+++ Dataset entries +++

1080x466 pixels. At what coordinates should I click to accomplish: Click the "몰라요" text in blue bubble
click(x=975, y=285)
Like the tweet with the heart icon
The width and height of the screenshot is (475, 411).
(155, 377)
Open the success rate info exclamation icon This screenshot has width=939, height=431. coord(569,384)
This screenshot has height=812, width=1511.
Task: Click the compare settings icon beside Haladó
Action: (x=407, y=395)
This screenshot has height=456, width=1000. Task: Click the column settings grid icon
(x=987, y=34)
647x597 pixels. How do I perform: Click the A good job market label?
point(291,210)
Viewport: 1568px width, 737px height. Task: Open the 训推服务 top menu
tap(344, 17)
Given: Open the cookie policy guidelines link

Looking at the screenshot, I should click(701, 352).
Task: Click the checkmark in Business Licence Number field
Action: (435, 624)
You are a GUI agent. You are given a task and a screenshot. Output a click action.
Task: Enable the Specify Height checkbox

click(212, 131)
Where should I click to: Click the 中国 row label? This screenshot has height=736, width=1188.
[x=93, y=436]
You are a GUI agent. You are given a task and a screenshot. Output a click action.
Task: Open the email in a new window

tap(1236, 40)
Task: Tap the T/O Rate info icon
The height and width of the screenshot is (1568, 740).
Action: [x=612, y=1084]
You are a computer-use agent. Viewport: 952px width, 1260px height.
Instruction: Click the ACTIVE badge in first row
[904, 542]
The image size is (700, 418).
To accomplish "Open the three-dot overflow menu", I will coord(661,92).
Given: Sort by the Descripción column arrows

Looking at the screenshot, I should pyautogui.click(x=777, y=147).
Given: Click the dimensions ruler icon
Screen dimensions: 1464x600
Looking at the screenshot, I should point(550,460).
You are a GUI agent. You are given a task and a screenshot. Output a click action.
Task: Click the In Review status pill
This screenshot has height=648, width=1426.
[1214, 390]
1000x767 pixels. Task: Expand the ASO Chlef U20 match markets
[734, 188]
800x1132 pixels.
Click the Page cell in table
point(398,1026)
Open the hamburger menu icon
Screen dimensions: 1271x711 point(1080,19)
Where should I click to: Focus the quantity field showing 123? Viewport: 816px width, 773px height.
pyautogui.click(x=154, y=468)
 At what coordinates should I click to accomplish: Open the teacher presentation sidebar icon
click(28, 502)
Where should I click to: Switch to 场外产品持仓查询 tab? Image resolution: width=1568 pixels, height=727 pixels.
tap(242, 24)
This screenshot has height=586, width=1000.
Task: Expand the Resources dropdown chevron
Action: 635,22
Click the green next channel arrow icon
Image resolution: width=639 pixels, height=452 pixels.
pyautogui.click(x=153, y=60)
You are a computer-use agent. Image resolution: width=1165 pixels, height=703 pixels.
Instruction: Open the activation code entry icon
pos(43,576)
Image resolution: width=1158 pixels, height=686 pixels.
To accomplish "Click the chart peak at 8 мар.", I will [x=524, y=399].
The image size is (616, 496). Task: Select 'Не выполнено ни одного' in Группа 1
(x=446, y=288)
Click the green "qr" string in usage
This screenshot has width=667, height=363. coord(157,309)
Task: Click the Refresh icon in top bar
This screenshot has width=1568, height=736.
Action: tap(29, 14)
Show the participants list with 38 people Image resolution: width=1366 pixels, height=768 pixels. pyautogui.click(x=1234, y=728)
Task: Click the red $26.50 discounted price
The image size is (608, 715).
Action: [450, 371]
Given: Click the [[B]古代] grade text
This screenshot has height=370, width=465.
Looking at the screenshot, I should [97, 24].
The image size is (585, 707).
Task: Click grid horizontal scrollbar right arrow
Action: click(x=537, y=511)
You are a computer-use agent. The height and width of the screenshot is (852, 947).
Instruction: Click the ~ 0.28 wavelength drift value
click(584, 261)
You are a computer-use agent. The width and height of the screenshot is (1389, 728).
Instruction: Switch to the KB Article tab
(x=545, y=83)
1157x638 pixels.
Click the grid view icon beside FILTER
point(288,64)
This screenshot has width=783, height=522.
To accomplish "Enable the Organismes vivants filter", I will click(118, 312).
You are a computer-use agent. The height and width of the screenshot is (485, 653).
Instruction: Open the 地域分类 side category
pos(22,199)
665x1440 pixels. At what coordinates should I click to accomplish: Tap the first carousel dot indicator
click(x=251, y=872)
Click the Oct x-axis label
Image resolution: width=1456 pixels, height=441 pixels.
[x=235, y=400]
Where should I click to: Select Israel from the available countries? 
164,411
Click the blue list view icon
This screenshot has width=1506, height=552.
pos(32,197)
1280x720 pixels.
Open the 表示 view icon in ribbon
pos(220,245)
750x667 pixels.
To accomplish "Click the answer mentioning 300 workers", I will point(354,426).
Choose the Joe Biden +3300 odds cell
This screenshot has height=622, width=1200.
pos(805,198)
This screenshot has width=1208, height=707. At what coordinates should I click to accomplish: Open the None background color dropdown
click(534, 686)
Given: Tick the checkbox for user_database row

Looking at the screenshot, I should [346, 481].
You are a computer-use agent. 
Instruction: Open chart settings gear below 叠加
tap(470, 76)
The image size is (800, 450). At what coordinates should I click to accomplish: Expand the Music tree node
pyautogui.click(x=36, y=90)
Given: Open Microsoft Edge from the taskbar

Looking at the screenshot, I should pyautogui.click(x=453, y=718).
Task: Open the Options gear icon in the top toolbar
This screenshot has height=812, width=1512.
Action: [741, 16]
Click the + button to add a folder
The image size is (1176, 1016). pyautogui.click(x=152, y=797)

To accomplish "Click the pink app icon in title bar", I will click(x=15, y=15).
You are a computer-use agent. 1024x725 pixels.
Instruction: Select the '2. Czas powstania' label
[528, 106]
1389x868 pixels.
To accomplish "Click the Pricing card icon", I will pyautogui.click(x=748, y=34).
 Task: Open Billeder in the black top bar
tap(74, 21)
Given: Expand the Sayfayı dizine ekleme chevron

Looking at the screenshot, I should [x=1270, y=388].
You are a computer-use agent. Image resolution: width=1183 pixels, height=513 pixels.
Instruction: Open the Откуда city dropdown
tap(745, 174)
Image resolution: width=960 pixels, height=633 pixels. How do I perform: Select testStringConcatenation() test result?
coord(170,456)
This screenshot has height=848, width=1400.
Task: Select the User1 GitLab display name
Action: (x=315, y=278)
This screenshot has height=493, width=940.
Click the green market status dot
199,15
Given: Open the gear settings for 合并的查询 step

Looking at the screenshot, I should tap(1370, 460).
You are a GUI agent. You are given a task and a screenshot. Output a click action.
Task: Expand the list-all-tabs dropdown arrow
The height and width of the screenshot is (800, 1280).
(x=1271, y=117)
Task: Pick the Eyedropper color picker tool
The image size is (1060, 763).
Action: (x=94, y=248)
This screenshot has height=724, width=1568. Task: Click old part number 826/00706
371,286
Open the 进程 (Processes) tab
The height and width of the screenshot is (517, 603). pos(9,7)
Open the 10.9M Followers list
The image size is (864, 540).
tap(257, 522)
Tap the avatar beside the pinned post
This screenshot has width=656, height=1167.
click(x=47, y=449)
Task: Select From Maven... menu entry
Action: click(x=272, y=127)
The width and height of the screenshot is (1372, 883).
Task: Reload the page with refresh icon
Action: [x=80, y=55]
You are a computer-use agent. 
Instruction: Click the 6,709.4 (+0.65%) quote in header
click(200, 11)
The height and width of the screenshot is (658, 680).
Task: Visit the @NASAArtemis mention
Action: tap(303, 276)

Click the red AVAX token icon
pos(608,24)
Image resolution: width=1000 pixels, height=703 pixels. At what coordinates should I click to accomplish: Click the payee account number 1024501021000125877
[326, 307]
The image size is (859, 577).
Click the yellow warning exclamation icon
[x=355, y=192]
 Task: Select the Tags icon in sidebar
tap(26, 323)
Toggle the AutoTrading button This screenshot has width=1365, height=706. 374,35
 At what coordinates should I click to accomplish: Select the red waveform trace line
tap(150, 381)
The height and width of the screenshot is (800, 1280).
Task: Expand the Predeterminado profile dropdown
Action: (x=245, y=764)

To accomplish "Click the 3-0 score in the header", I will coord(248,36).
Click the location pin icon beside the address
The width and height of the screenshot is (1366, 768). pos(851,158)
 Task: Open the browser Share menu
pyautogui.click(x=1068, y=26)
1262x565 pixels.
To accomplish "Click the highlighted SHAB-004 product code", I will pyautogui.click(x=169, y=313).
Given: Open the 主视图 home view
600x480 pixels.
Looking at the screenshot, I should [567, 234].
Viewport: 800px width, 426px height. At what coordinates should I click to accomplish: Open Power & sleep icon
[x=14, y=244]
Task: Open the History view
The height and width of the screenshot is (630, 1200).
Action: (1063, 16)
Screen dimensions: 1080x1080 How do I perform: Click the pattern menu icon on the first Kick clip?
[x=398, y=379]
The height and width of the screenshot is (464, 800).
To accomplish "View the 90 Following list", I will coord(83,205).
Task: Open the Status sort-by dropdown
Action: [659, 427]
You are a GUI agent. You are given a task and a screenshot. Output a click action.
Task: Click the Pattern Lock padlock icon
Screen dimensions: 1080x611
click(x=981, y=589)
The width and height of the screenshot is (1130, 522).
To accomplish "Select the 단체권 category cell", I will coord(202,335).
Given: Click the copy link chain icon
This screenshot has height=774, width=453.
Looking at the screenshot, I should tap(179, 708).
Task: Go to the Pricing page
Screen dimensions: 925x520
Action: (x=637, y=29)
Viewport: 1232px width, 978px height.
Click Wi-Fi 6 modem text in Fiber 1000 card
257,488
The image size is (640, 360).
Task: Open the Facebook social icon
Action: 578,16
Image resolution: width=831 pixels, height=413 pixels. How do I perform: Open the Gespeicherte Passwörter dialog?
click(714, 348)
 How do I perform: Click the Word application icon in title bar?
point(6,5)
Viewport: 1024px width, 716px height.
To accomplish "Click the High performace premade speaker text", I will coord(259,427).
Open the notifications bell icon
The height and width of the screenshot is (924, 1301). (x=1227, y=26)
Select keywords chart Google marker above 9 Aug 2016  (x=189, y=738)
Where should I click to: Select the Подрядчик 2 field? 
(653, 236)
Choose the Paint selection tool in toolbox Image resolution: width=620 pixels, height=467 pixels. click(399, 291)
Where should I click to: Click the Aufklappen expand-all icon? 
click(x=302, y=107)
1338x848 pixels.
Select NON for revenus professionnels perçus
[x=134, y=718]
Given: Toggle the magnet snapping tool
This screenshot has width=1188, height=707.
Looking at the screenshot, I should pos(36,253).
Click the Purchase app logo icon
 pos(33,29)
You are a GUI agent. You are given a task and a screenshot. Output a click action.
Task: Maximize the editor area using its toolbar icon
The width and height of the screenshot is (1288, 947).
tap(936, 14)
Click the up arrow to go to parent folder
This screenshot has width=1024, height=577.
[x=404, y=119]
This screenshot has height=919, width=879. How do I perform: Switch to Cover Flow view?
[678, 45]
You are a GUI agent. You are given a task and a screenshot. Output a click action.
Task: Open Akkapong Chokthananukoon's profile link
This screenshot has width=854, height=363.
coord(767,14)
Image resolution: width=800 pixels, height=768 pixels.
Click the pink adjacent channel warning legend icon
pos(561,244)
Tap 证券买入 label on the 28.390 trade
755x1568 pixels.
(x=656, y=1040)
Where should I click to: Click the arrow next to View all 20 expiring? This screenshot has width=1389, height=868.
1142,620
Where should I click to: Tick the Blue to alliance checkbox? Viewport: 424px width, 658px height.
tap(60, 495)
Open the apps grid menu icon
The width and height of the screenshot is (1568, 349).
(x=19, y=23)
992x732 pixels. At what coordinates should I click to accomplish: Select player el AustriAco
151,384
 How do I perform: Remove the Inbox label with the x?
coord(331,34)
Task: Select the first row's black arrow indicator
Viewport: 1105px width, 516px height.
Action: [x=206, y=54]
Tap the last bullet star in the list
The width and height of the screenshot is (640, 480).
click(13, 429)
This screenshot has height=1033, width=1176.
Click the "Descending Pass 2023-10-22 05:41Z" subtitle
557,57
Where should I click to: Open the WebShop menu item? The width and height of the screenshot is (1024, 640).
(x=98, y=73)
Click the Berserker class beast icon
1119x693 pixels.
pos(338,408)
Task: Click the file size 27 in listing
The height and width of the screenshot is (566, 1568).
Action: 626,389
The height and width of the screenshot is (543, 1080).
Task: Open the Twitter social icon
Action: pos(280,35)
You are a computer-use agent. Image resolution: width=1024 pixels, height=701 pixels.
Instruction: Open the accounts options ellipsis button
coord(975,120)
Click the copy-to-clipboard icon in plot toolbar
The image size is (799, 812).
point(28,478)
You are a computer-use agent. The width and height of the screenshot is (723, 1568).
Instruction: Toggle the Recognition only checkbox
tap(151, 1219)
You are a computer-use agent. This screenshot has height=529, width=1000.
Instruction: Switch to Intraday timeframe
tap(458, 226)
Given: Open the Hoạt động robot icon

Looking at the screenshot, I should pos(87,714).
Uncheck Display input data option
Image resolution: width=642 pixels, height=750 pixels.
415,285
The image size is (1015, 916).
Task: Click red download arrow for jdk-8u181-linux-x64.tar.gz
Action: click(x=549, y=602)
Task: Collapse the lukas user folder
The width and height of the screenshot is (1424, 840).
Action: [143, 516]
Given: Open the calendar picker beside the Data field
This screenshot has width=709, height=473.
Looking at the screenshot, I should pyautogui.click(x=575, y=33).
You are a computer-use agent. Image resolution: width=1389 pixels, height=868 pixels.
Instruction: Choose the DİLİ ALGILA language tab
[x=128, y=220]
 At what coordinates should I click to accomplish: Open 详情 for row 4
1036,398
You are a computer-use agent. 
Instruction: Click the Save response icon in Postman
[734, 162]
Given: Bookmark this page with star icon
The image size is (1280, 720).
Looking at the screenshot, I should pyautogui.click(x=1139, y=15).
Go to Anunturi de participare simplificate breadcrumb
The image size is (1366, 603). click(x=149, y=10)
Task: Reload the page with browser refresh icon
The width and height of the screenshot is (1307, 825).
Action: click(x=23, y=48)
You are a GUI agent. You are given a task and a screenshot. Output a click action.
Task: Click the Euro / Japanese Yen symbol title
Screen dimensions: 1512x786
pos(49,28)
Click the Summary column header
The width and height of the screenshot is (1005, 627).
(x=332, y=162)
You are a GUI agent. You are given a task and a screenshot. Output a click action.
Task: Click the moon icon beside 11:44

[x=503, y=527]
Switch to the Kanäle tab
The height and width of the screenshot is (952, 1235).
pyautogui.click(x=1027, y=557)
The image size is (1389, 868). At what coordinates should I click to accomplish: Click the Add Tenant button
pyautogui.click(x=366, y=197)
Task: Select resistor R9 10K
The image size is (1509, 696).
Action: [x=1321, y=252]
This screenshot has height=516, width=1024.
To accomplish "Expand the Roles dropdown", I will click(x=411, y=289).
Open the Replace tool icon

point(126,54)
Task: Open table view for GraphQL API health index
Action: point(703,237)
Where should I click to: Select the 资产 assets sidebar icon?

+++

▶ Exercise directions
Check every line above for the string "picker" and state how many have it, with no other words.

▶ Answer section
2